An AI Coding Tool Built Into Millions of Developer Setups Had a Flaw That Could Hand Hackers Your Cloud Keys
A security hole in Amazon's AI coding assistant let criminals steal cloud passwords just by getting a developer to open a poisoned folder. It's patched — but the attack method is spreading.

Key points
- Amazon Web Services patched a high-severity flaw tracked as CVE-2026-12957 in its Amazon Q Developer coding assistant in 2025.
- The bug let criminals steal a developer's cloud login credentials — the digital keys that control an entire company's cloud infrastructure — without the developer doing anything beyond opening a folder.
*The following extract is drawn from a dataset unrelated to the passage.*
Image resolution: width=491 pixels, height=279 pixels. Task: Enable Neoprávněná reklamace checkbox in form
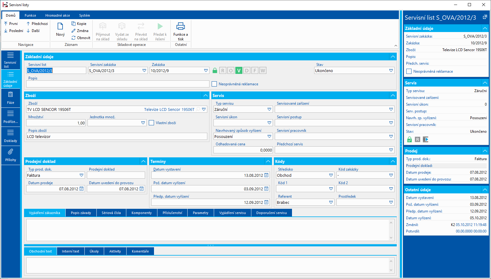click(214, 84)
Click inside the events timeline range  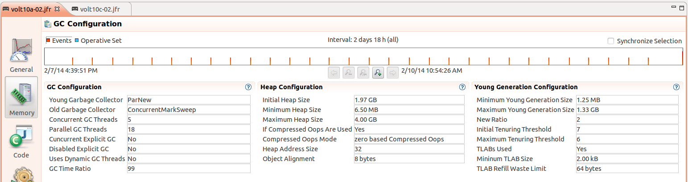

- Researchers at cloud security firm Wiz Research discovered and reported the vulnerability to AWS.
- AWS fixed the issue in Language Server version 1.65.0; anyone running that version or later is protected.
- Identical design weaknesses have now turned up in at least three other popular AI coding tools: Claude Code, Cursor, and Windsurf.
Imagine you download what looks like a normal software project from the internet, open the folder on your laptop, and in the background — before you've read a single line of code — an invisible script reaches into your computer and copies the passwords to your employer's entire cloud account. That is exactly what CVE-2026-12957 enabled.
The affected product is Amazon Q Developer, an AI-powered coding assistant — a tool that watches a programmer write code and suggests improvements in real time — built into the popular code editor Visual Studio Code. Millions of professional developers use it daily.
How did the hackers get in?
The entry point was something called an MCP server — short for Model Context Protocol server, which is essentially a plug-in that lets AI tools connect to other business systems. Amazon Q was set to automatically run instructions from these plug-ins the moment a developer opened a project folder, with no warning and no approval click required.
A criminal could create a fake or poisoned project folder — disguised as a useful open-source library, a job-interview coding test, or a dependency that another popular tool relies on — and slip malicious MCP instructions inside it. The moment a developer opened that folder with Amazon Q active, the instructions ran silently in the background.
Because Amazon Q also inherited all of the developer's active login sessions, those invisible instructions had immediate access to the developer's AWS credentials — the master keys that govern cloud servers, databases, stored files, and internal services. Wiz researchers confirmed this by running a test command that successfully captured a live AWS session.
The failure mode here is that code review — the standard professional practice of reading through a project before trusting it — offers zero protection here. The malicious payload fires before any human eyes touch the source code.
Wiz reported the flaw to AWS, first covered by Dark Reading, and AWS shipped a fix inside Language Server version 1.65.0. No further action is needed if you are already on that version or higher.
In practice, though, patching one product does not close the underlying problem. Wiz researcher Maor Dokhanian noted that nearly identical flaws have been found in Claude Code (CVE-2025-59536), Cursor (CVE-2025-54136), and Windsurf (CVE-2026-30615). The pattern is the same across all of them: AI tools that trust project files a little too automatically, built on an architecture that was not designed with supply-chain attacks in mind.
For ordinary people, the direct risk is indirect but real. If criminals steal a developer's cloud credentials, they can access customer databases, plant backdoors, or quietly tamper with software that millions of end users download and trust.
Developers should update Amazon Q's Language Server immediately if they have not, treat any "Untrusted MCP Server" warning from any AI coding tool as a hard stop rather than a speed bump, and be suspicious of repositories that arrive through unsolicited emails, fake job interviews, or urgent pull requests from unfamiliar accounts.
One thing the post-mortem will say: the credentials were already there, inherited and trusted, waiting for the first process that asked for them.